La primera senadora de Estados Unidos fue una descarada supremacista blanca. Rebecca Latimer Felton fue la última propietaria de esclavos del Congreso de los Estados Unidos y abierta defensora del linchamiento.
La misma estrategia de dividir-y-secuestrar continúa reproduciéndose hoy entre «grupos rebeldes». Para resolver el viejo conflicto racial, se olvida la injusticia internacional, que aunque históricamente se sustentó en el racismo, siempre sirvió a intereses menos coloridos. Ciertos aspectos de la retórica supremacista blanca se sustituyeron por el odio nacionalista. Causas micropolíticas (derecho a usar este o aquel baño, apoyo a la matemática negra discriminada en la NASA, derecho de los homosexuales a ser soldados) pueden ser justas y necesarias, pero han perdido la conciencia global, la visión del injusto marco general en el que se insertan sus demandas.

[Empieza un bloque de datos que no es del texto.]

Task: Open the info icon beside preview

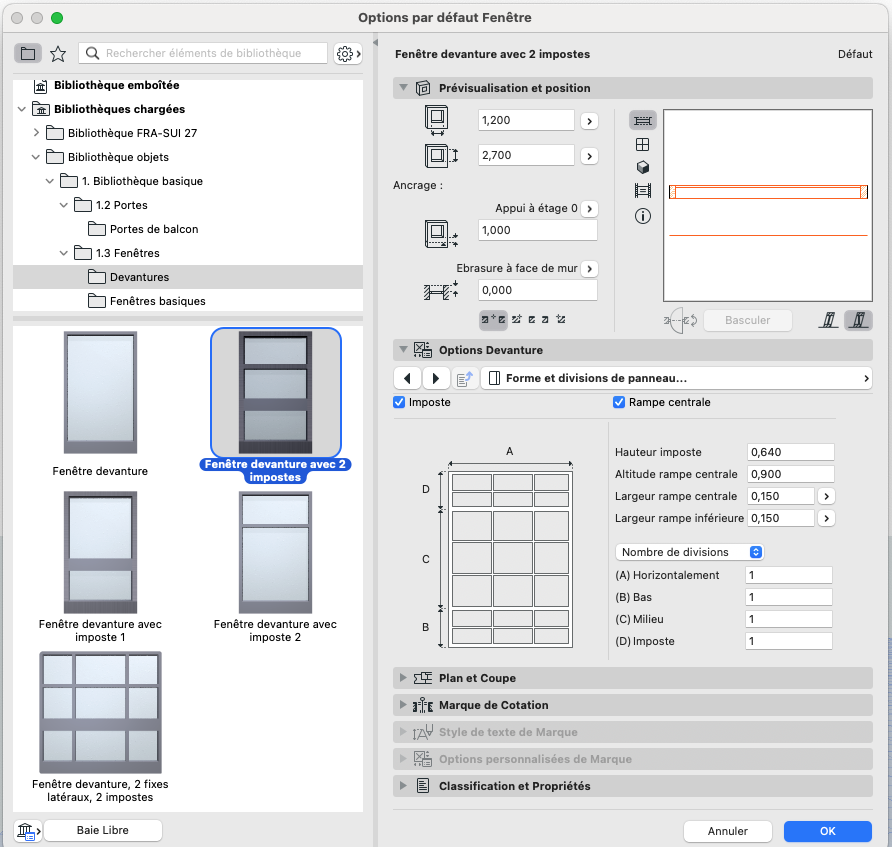Action: point(642,216)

El consumismo es otra fragmentación y confinamiento del pensamiento, de las emociones y los deseos en un estrecho marco que, no sólo impide pensar en los otros pueblos que lo sufren, sino que imposibilita cualquier cambio individual en los pueblos que supuestamente se benefician de ese tóxico y adictivo anestésico. De manera similar, el racismo y el clasismo internacional se reproducen en catástrofes olvidadas, como los derramamientos de petróleo en países pobres de África o de América latina. Se reproduce en el olvido de la opinión pública de la destrucción medioambiental y del cambio climático causado por las potencias mundiales y sufrido, sobre todo, por los países pobres. Se reproduce en el odio por los desplazados de las guerras promovidas por «dictaduras amigas» y por una economía que desecha a los seres humanos cuando ya no le sirven. Se reproduce en el siempre convenientemente fomentado odio entre los de abajo, que no logran acceder al consumo prometido por el dogma y la publicidad.